Recover failed YB-TServer and YB-Master
A cluster might be running while a YB-TServer process, YB-Master process, or a node fails.
The following sample steps demonstrate how to recover a process if you have a N-node setup with replication factor (RF)=3.
Monitor processes
It is recommended to have a cron or systemd setup to ensure that the YB-TServer and YB-Master processes are restarted if they are not running.
This handles transient failures, such as a node rebooting or process crash due to an unexpected behavior.
Node failure
Typically, if a node has failed, the system automatically recovers and continues to function with the remaining N-1 nodes.
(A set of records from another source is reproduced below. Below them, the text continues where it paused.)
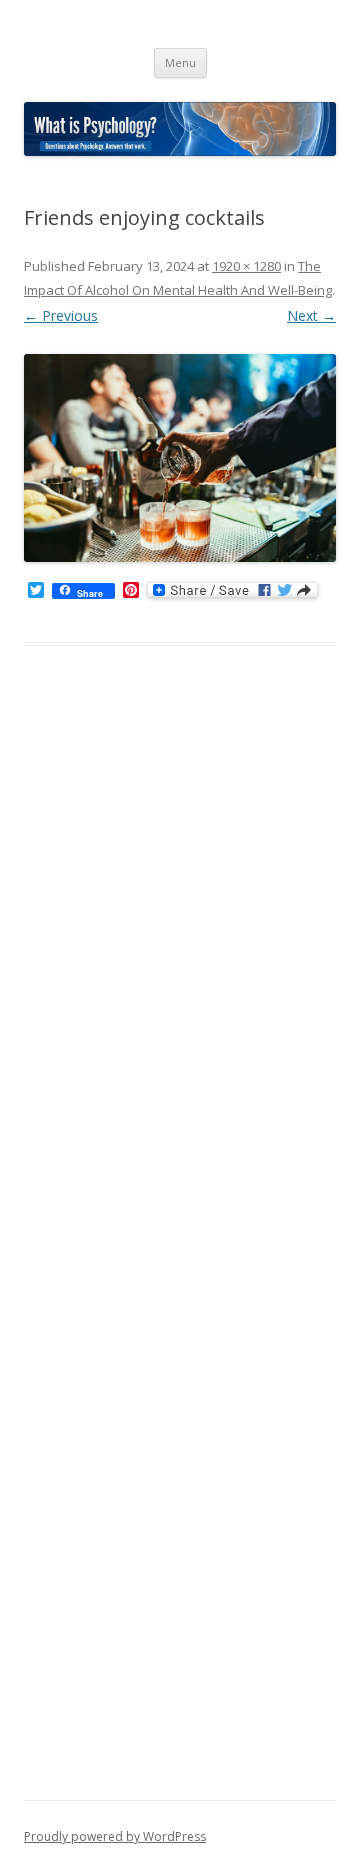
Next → (311, 315)
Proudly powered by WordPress (115, 1836)
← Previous (61, 315)
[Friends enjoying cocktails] (180, 458)
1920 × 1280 (246, 266)
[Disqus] (180, 982)
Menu (180, 62)
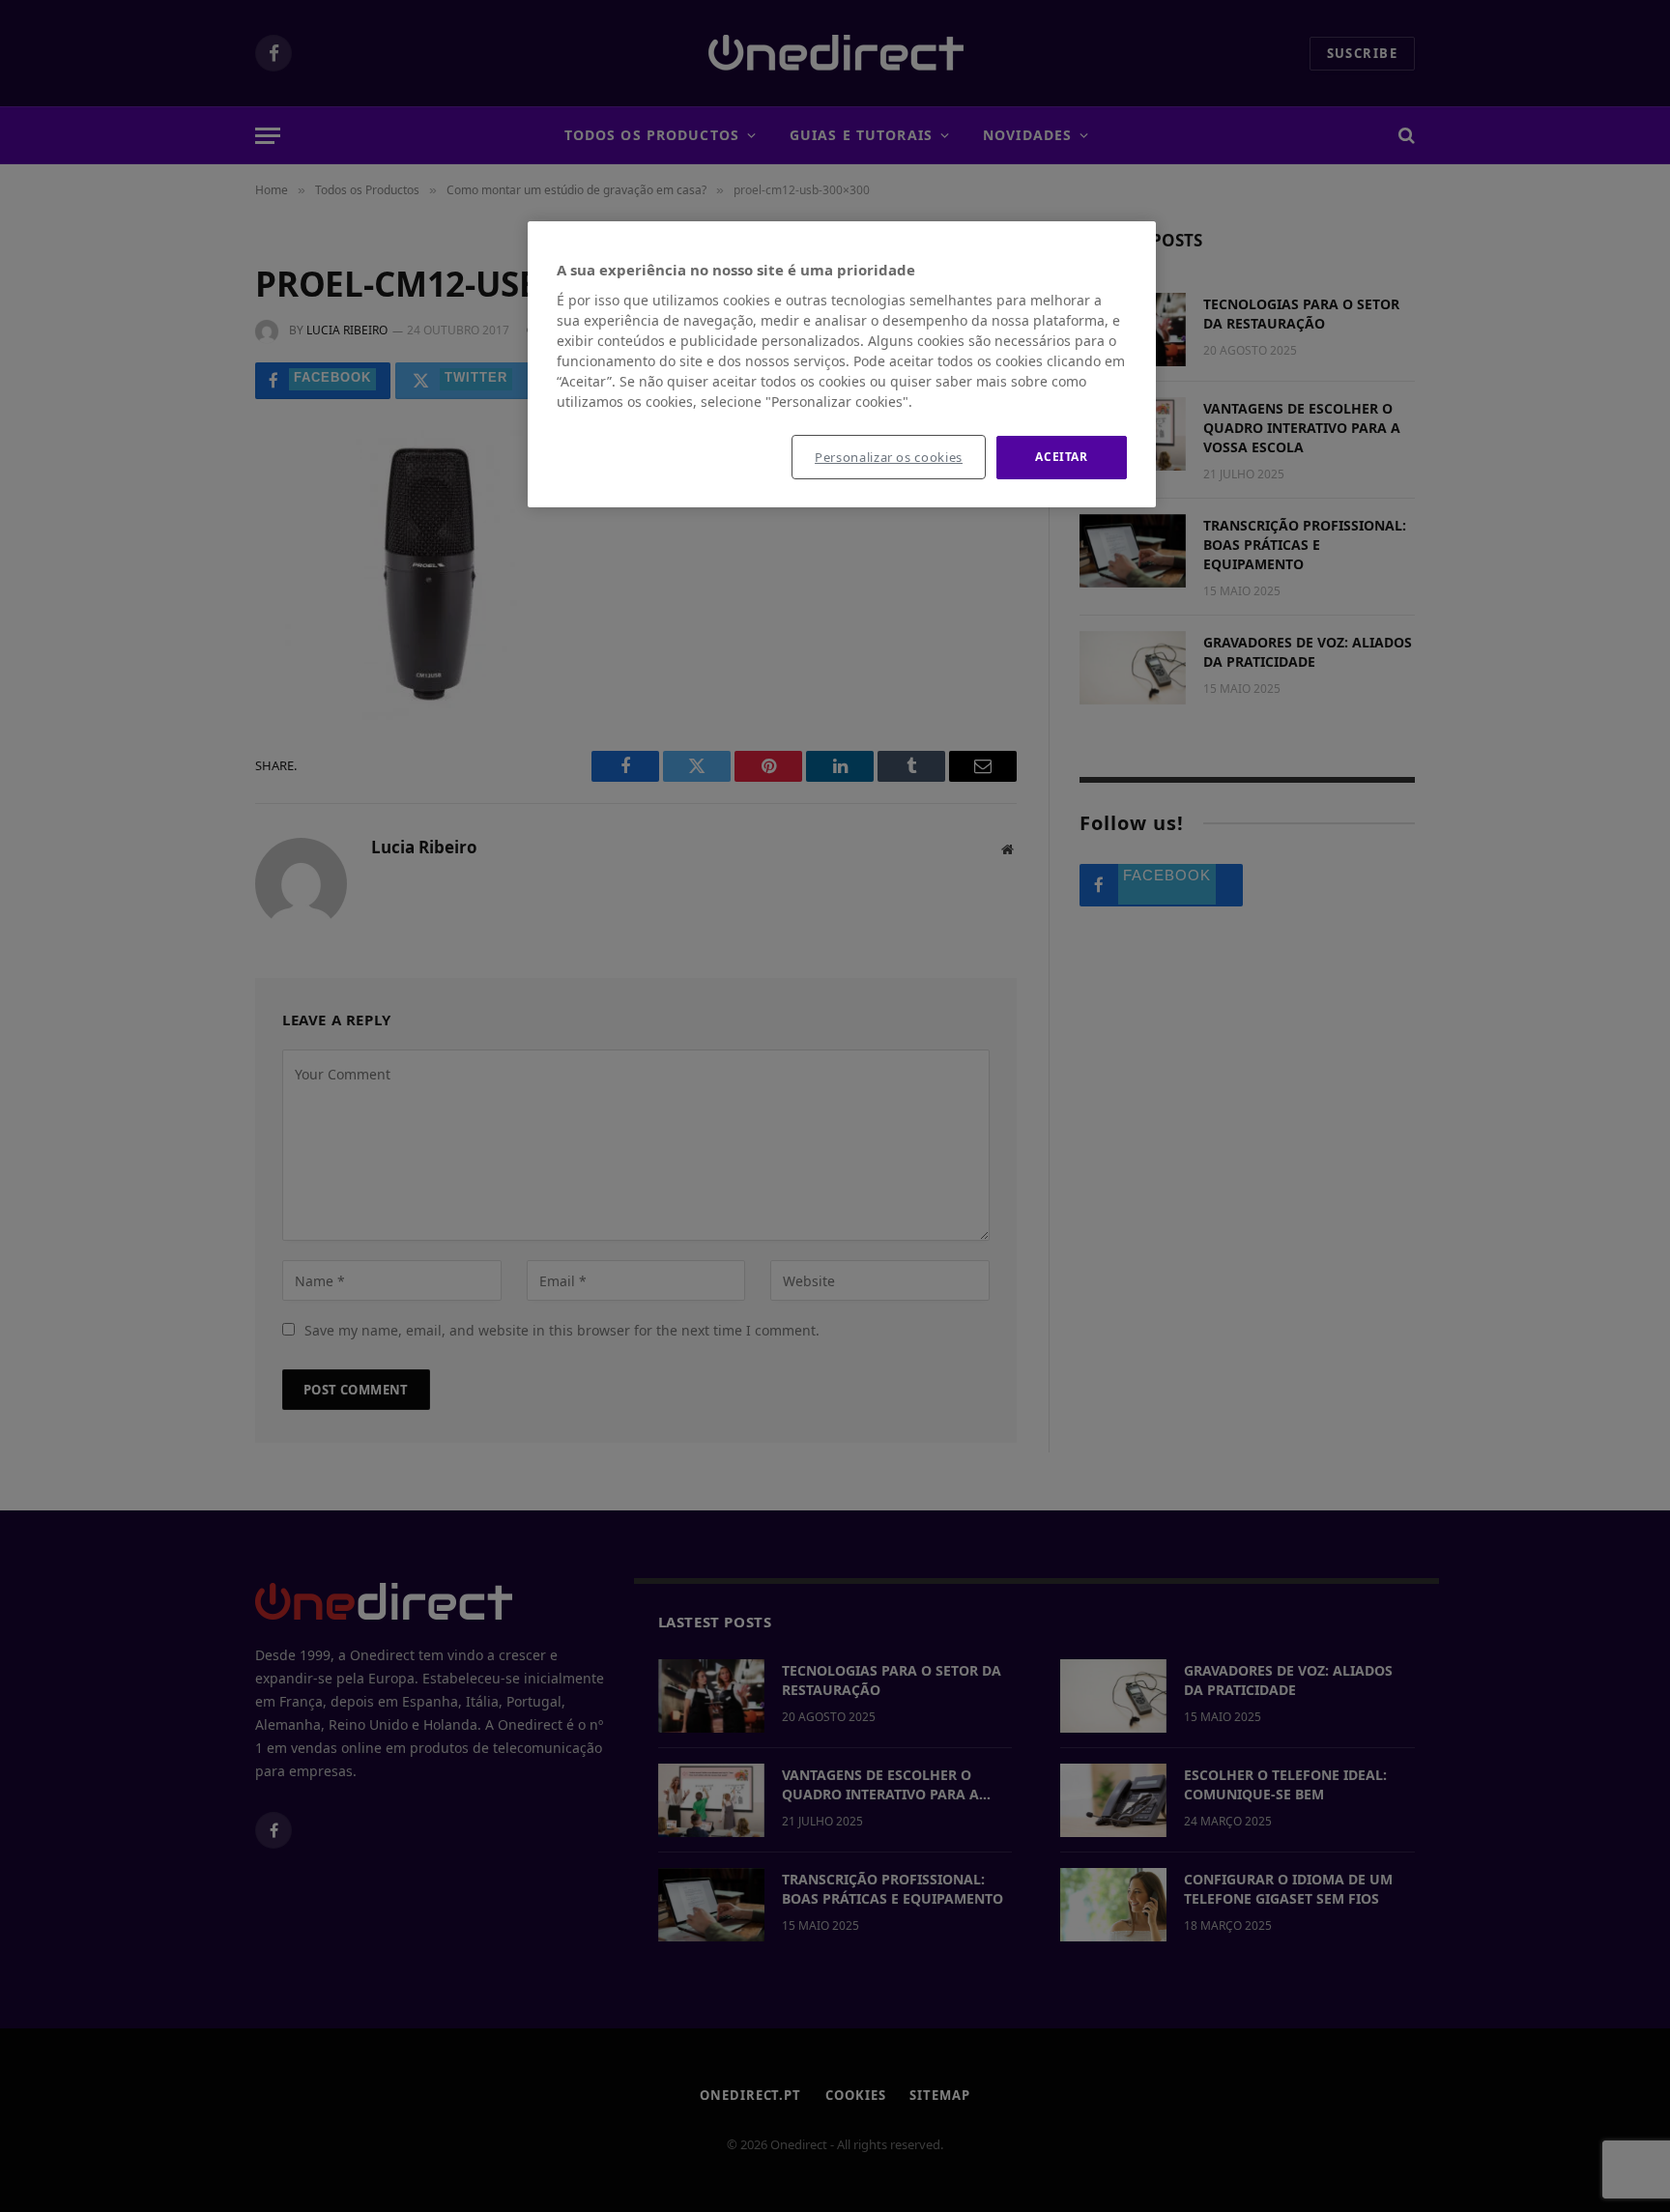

If the failed node does not recover soon enough, and N-1 >= 3, then the under-replicated tablets will be re-replicated automatically to return to RF=3 on the remaining N-1 nodes.
If a node has experienced a permanent failure on a YB-TServer, you should start another YB-TServer process on a new node. This node will join the cluster, and the load balancer will automatically take the new YB-TServer into consideration and start rebalancing tablets to it.
Master failure
If a new YB-Master needs to be started to replace a failed one, the master quorum needs to be updated.
Suppose, the original YB-Masters were n1, n2, n3. And n3 needs to be replaced with a new YB-Master n4. Then you need to use the yb-admin
subcommand change_master_config
, as follows:
./bin/yb-admin -master_addresses n1:7100,n2:7100 change_master_config REMOVE_SERVER n3 7100
./bin/yb-admin -master_addresses n1:7100,n2:7100 change_master_config ADD_SERVER n4 7100
The YB-TServer's in-memory state automatically learns of the new master after the ADD_SERVER
step and does not need a restart.
You should update the configuration file of all YB-TServer processes which specifies the master addresses to reflect the new quorum of n1, n2, n4.
This is to handle the case if the yb-tserver
restarts at some point in the future.
Planned cluster changes
You might choose to perform planned cluster changes, such as moving the entire cluster to a brand new set of nodes (for example, move from machines of type A to type B). For instructions on how to do this, see Change cluster configuration.